In patients with nephrolithiasis serum T and FT revealed to be twice as healthy men. The levels of serum T and TT were 13.29 ± 4.79 ng/ml and 63.23 ± 28.58 pg/ml in patients, and 7.30 ± 0.82 ng/ml and 35.59 ± 24.91 pg/ml in healthy men, respectively. 26
Other reports confirm a positive relationship between high plasma androgen concentrations and incidence of kidney stones, indicating a potential role for the gonadal steroids in the pathogenesis of urolithiasis in male sex. 58 –60 It is reported that administration of exogenous testosterone influences the lipid peroxidation and carbonyl stress and decreases the antioxidant defense in the testes. 61
Moreover, supplementation of vitamin E (α-tocopherol) and 17β-estradiol (E2) in ovariectomized diabetic rats resulted in an increase in antioxidant enzymes, Vit. A, and β-carotene levels but a decrease in MDA levels played a role in preventing renal disorders. 62
These results demonstrate that nutrient supplementation decreases EG-induced CaOx crystal deposition in the kidney by enhancing the antioxidant defense mechanism; therefore, our complex would be considered in the treatment of kidney stone formation and may benefit individuals with current kidney stone disease. In most experimental protocols, crystal-inducing drug and the therapeutic agents are administered, simultaneously. In real life, patients actually seek medical treatment after appearance of common initial symptom of nephrolithiasis such as pain and hematuria or after medical confirmation of renal calculi diagnosis.
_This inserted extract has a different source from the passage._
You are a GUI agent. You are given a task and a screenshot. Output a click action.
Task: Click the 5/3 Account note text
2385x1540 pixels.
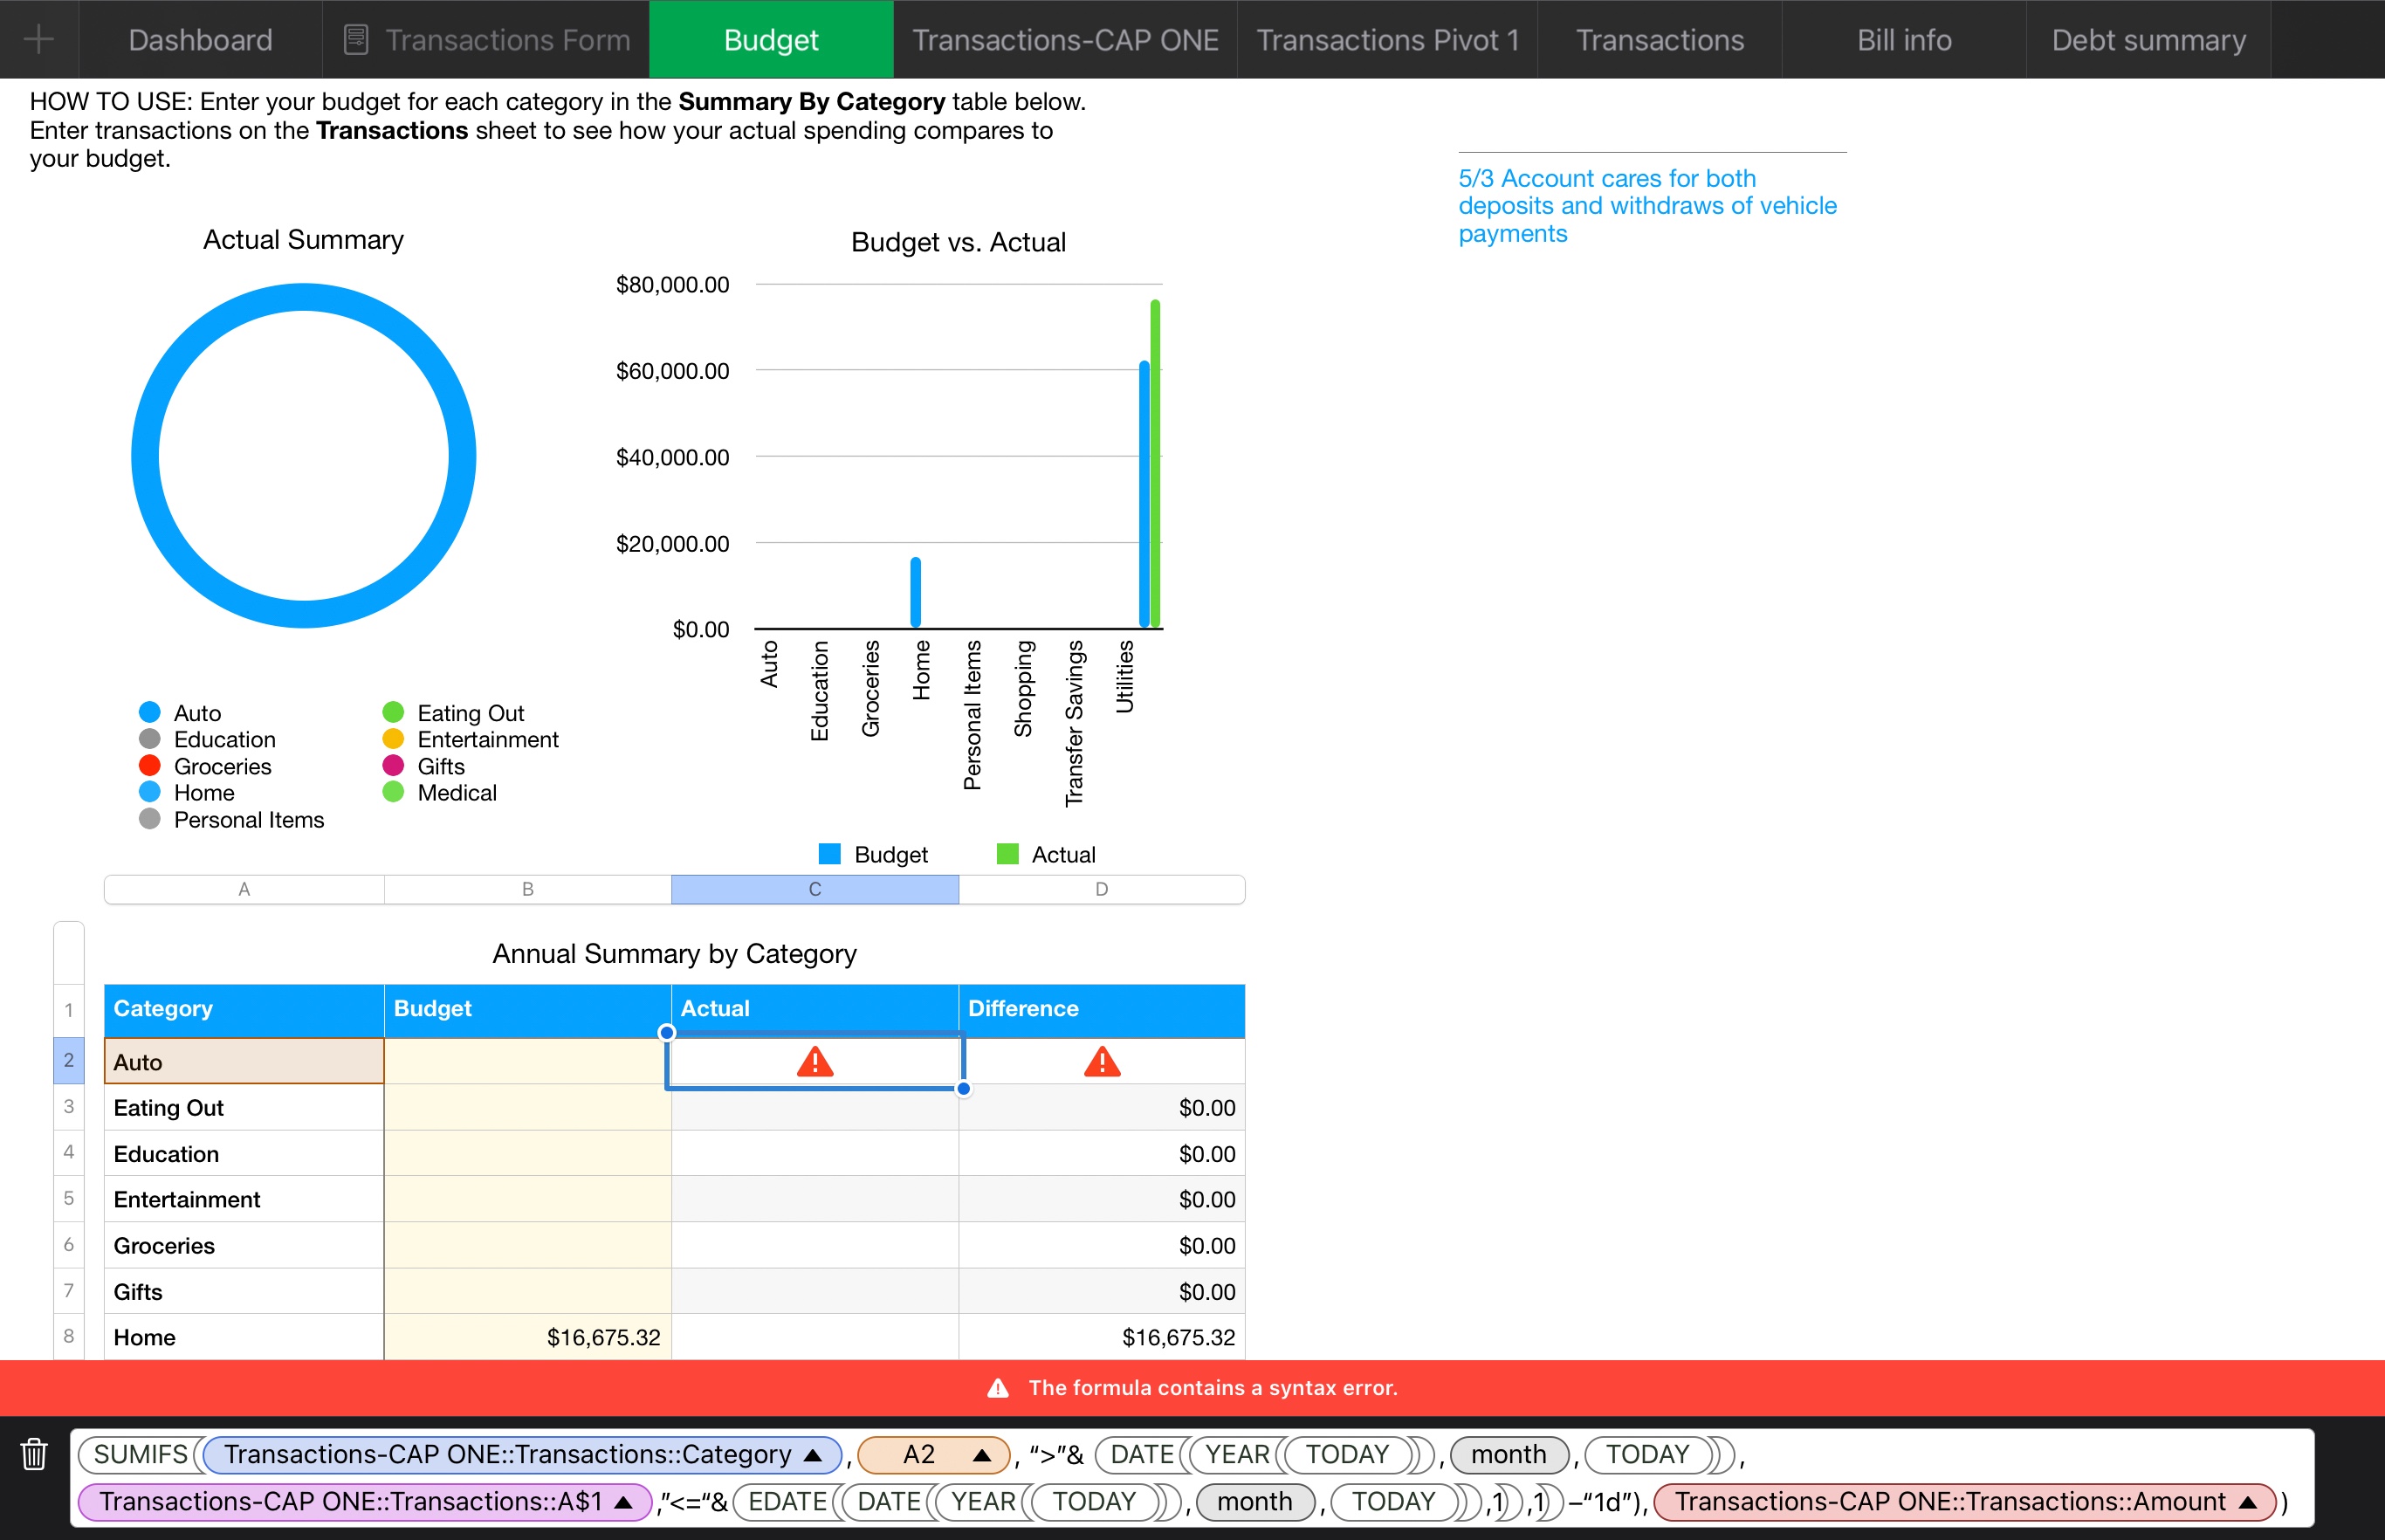pyautogui.click(x=1646, y=206)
Hence, in the 8 weeks study, antioxidant supplementation as a curative measurement after 4 weeks calculi induction represents a design as a curative protocol which developed less number of kidney stone deposits and size in G6 compared with the EG-treated rats (G5).
Moreover, in other preventive AX loading group (G8), followed by 4 weeks EG administration, the number of crystal deposits was substantially less than the corresponding groups receiving EG (e.g. EG-treated rats (G2) or (G5)).
Results showed a beneficial effect on curing and preventing stone deposition in the rat kidney. These results provide a scientific rational for preventive and treatment roles of antioxidant nutrients complex in kidney stone disease.
Conclusion
Oxidative stress and active involvement of free radical-mediated lipid peroxidation-induced membrane damage associated with antioxidant imbalances are considered as an important mechanism involved in many pathological conditions and have been implicated in the pathogenesis of several systemic diseases such as crystal attachment and aggregation resulting in nephrolithiasis. Restoration of antioxidant levels is capable of preventing CaOx crystal deposition by reducing accumulation of the lipid peroxidation products and androgens and to prevent free radical-inducing renal injuries.
Overall, the current study data indicated that administration of a combination of natural antioxidants showed beneficial effects on prevention and elimination of CaOx calculi in the rat kidney. It seems that the effect of the selected nutrients on prevention and disruption of the kidney stones may be, at least, in part due to its antioxidant effects.
Moreover, it may be concluded that supplementation of the antioxidants contribute to the total antioxidative capability that could be considered as a healthier option and an effective strategy to protect against the deposition of CaOx stones in the kidney.
Footnotes
Conflict of interest
The authors declared no conflicts of interest.
Funding
This research received no specific grant from any funding agency in the public, commercial, or not-for-profit sectors.